Every day, you have to be at the top of your game because everything depends on you as the one in control of all you do. Even more important than the markets you trade or the Forex currency trading system you use, execution is the key determinant in whether or not you’ll make money.

If you’re feeling lousy, in a pessimistic mood, or just not up to par, this will likely affect your decisions, including whether you stick to your online forex trading system or if you deviate from it – and wind up making bad decisions that result in losses or money left on the table.

Here’s an example to illustrate.

A good friend of mine has been in trading for a number of years. He does very well and has his Forex currency trading fine-tuned to the point that he has that feel for the markets that only comes with long-term experience as a trader.

I don’t want to embarrass him with this, because he was rather down when he shared this with me, so I’ll refer to him as Kevin, but that’s not his real name.

Week before last, Kevin and I were talking on the phone and catching up since our last visit.

He told me how the day before, he might as well have have stayed home and stayed in bed. He’d been sneezing and coughing and generally feeling like lousy. The night before, he hadn’t slept well and so he was pretty tired too.
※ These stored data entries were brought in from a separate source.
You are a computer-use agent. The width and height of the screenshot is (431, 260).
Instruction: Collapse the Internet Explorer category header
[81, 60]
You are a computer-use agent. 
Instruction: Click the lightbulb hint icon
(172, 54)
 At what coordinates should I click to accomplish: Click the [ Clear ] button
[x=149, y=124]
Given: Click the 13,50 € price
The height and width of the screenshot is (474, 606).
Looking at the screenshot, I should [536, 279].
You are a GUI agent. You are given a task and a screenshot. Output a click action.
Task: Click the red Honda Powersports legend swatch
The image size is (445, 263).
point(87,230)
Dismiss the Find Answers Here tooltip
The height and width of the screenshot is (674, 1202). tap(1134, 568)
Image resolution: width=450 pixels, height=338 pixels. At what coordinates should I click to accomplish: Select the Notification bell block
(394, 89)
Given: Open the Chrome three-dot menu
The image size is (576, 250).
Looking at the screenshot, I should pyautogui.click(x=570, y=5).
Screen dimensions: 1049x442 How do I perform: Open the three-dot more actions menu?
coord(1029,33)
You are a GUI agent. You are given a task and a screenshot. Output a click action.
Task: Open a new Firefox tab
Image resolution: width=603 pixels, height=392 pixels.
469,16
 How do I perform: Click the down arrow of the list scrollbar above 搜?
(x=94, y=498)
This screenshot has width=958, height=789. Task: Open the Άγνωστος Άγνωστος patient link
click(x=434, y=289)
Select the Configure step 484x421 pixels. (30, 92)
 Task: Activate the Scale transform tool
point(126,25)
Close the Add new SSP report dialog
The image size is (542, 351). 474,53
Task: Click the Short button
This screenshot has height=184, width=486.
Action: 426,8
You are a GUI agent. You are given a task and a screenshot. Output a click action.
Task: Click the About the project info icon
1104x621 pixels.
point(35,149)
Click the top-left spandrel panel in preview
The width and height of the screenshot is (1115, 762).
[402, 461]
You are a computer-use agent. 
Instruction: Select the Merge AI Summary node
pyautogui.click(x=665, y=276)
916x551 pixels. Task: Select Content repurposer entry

I asked him how the day had gone in his trading, and that was really the big issue. He said that he’d been rather pessimistic because he was tired and just feeling ragged.

Of course this affected everything, especially his decision-making regarding his trades.

Because he’s been in a mediocre mood, twice he got out of trades too early because he was just ‘sure’ that they would stop short and turn against him, even though he picked them right and they ran.

Throughout the middle portion of the day, he missed out on four winners, because didn’t even bother to enter the trades. He felt that they’d just turn out to be losers like other times when the market turned on him right after getting in. His system had done its job of signaling him to get in and at the right time. Each time, he just was in too bad of a mood to accept he had a winner.

After the last one of those, he got mad and decided it was time for some payback, so he again ignored his system and hastily entered another trade, even though there was no entry signal. Another bad move – and quick loss of 0.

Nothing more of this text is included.